Using the abstract below on myeloid interferon-gamma receptor deficiency in LDLR(-/-) mice, explain in one to three sentences why the authors focused on myeloid IFNgamma signaling.

Passage provided:
++++++++++++++++++++
Myeloid interferon-gamma receptor deficiency does not affect atherosclerosis in LDLR(-/-) mice.


BACKGROUND AND AIMS: Atherosclerosis is a chronic lipid-driven inflammatory disease of the arterial wall. Interferon gamma (IFNgamma) is an important immunomodulatory cytokine and a known pro-atherosclerotic mediator. However, cell-specific targeting of IFNgamma or its signaling in atherosclerosis development has not been studied yet. As macrophages are important IFNgamma targets, we here addressed the involvement of myeloid IFNgamma signaling in murine atherosclerosis. METHODS: Bone marrow was isolated from interferon gamma receptor 2 chain (IFNgammaR2) wildtype and myeloid IFNgammaR2 deficient mice and injected into lethally irradiated LDLR(-/-) mice. After recovery mice were put on a high fat diet for 10 weeks after which atherosclerotic lesion analysis was performed. In addition, the accompanying liver inflammation was assessed. RESULTS: Even though absence of myeloid IFNgamma signaling attenuated the myeloid IFNgamma response, no significant differences in atherosclerotic lesion size or phenotype were found. Also, when examining the liver inflammatory state no effects of IFNgammaR2 deficiency could be observed. CONCLUSION: Overall, our data argue against a role for myeloid IFNgammaR2 in atherosclerosis development. Since myeloid IFNgamma signaling seems to be nonessential throughout atherogenesis, it is important to understand the mechanisms by which IFNgamma acts in atherogenesis. In the future new studies should be performed considering other cell-specific targets.
++++++++++++++++++++
Data to examine:
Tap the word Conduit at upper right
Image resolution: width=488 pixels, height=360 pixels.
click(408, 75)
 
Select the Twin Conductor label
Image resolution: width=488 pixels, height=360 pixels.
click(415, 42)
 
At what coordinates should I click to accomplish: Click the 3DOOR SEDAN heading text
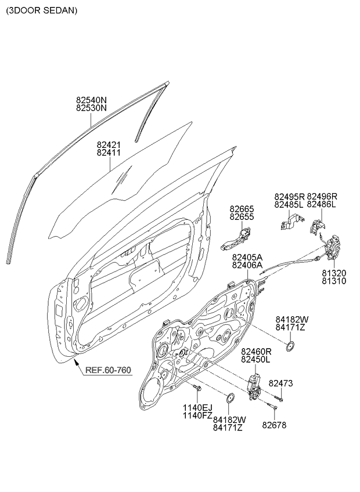coord(41,10)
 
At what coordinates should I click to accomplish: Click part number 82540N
coord(91,100)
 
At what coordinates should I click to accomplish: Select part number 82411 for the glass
coord(109,153)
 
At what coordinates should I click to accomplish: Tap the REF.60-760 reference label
coord(109,370)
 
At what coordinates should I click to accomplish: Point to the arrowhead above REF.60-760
coord(75,363)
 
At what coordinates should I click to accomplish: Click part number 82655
coord(242,216)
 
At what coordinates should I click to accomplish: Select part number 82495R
coord(289,197)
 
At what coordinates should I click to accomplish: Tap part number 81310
coord(334,281)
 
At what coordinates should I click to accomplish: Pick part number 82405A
coord(247,257)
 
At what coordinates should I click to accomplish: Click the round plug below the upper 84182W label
coord(290,346)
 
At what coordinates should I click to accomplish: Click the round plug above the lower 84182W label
coord(231,398)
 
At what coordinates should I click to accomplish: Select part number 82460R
coord(256,352)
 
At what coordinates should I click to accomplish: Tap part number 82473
coord(280,383)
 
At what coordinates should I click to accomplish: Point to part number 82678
coord(274,425)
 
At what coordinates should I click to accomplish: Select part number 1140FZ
coord(197,416)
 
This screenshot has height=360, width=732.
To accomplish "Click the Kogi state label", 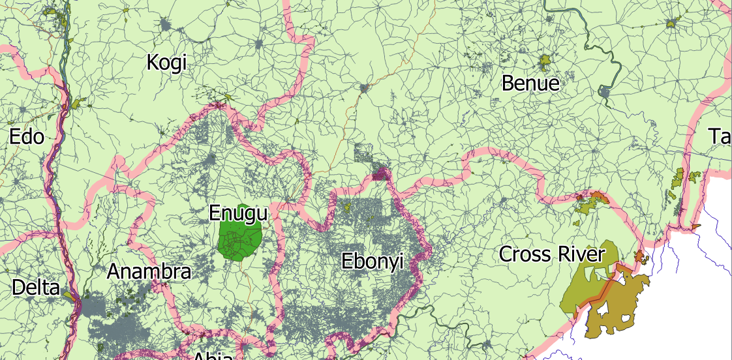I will [166, 63].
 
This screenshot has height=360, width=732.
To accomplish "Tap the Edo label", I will [27, 137].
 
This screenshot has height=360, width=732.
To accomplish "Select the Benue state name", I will [530, 83].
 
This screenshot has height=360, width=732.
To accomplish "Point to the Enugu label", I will [238, 213].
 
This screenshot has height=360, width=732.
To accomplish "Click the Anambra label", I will [149, 271].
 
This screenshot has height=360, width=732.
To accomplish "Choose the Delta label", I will [35, 288].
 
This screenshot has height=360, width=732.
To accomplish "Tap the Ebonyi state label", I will [373, 262].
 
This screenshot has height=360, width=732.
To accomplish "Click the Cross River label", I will [552, 254].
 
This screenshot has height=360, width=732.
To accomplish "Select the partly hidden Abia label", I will [213, 355].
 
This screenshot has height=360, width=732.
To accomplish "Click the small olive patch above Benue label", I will [545, 63].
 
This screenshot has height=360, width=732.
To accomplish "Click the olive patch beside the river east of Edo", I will [79, 104].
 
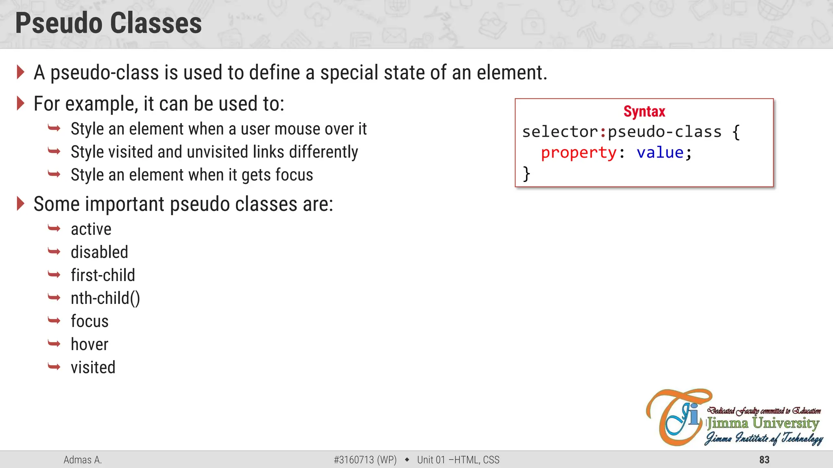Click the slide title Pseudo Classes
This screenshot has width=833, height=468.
(108, 23)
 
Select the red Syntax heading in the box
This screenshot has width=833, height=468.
(644, 112)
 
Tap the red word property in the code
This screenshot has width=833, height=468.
(578, 153)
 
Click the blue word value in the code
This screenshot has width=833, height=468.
(660, 153)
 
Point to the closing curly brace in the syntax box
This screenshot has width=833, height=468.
(526, 174)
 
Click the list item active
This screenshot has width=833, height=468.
(91, 230)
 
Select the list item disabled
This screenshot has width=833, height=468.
(99, 252)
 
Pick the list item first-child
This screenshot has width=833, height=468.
(102, 275)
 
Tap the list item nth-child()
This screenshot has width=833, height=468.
(105, 299)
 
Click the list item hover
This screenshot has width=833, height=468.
(89, 344)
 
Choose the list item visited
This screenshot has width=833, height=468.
(93, 368)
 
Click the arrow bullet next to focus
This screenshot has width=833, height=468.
(54, 321)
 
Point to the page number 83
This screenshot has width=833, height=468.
(764, 460)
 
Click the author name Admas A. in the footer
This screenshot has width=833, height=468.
(83, 460)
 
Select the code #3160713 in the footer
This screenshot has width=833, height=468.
(353, 460)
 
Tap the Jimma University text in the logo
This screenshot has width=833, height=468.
(763, 423)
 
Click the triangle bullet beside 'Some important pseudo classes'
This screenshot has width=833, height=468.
(20, 204)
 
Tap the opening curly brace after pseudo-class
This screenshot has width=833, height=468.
(736, 132)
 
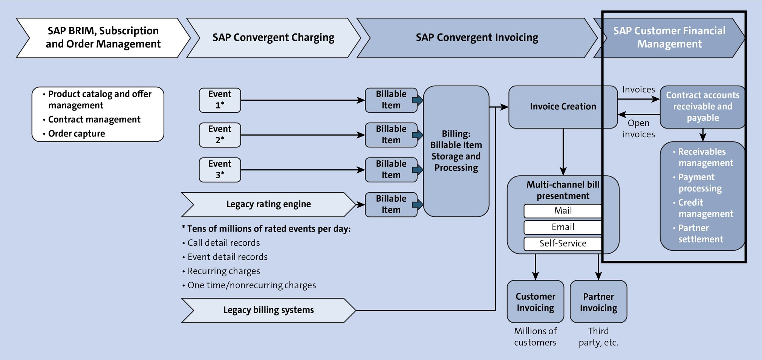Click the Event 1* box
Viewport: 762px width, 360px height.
220,100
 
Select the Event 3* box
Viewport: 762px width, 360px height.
220,170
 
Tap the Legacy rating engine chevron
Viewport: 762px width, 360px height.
268,204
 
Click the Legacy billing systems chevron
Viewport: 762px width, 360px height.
268,310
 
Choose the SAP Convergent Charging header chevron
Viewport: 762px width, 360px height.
273,38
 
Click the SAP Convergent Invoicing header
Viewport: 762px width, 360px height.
477,38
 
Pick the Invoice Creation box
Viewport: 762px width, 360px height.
563,107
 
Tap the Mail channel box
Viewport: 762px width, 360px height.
563,211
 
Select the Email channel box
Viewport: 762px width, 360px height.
563,227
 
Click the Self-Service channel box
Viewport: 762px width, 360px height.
563,244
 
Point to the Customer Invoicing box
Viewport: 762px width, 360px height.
535,302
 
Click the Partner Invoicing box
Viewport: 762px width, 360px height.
598,302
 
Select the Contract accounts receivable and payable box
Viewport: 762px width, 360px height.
702,107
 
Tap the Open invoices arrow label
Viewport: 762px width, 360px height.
638,129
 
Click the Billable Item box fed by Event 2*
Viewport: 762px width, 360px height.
391,135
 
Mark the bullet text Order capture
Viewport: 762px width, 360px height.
77,133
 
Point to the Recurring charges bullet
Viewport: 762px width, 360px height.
223,271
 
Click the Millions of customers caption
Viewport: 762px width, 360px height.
535,337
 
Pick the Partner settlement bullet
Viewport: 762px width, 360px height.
700,233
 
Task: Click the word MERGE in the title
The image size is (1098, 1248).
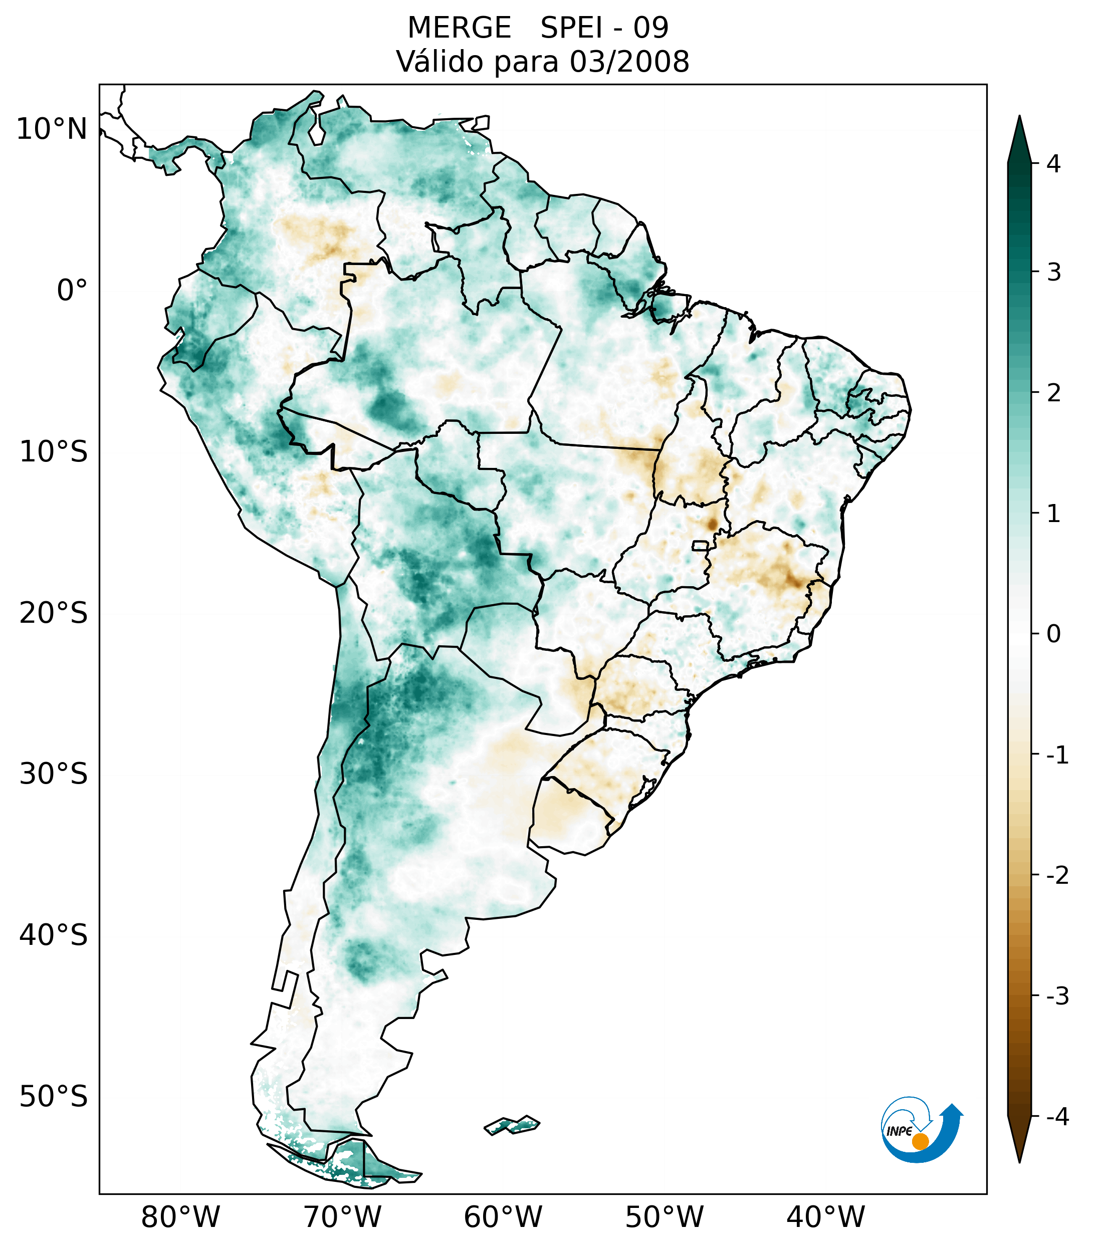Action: (459, 28)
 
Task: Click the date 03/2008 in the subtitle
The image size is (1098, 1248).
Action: (629, 62)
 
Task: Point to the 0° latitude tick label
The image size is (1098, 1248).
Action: (72, 291)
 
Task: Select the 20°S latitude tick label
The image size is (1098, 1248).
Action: (54, 613)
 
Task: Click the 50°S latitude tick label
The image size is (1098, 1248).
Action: (54, 1097)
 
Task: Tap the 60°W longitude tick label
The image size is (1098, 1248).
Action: (503, 1217)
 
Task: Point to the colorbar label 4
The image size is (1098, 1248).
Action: (1053, 164)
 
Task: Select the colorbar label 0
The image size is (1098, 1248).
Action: (1053, 634)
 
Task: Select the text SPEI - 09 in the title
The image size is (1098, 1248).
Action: (604, 28)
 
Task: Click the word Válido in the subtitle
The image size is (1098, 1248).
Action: (439, 62)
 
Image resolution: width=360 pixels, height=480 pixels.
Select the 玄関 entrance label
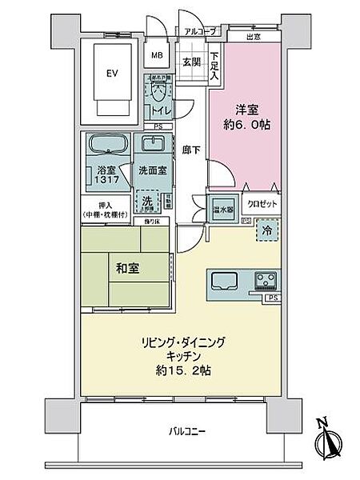pyautogui.click(x=190, y=62)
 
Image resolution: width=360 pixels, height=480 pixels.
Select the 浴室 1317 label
pyautogui.click(x=106, y=176)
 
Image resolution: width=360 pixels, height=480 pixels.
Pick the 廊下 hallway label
pyautogui.click(x=190, y=149)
++++++++++++++++++++
Output: Macrophages are important targets of IFNgamma, a known pro-atherosclerotic mediator. Cell-specific targeting of IFNgamma or its signaling in atherosclerosis had not yet been studied. The authors therefore examined myeloid IFNgamma signaling in murine atherosclerosis.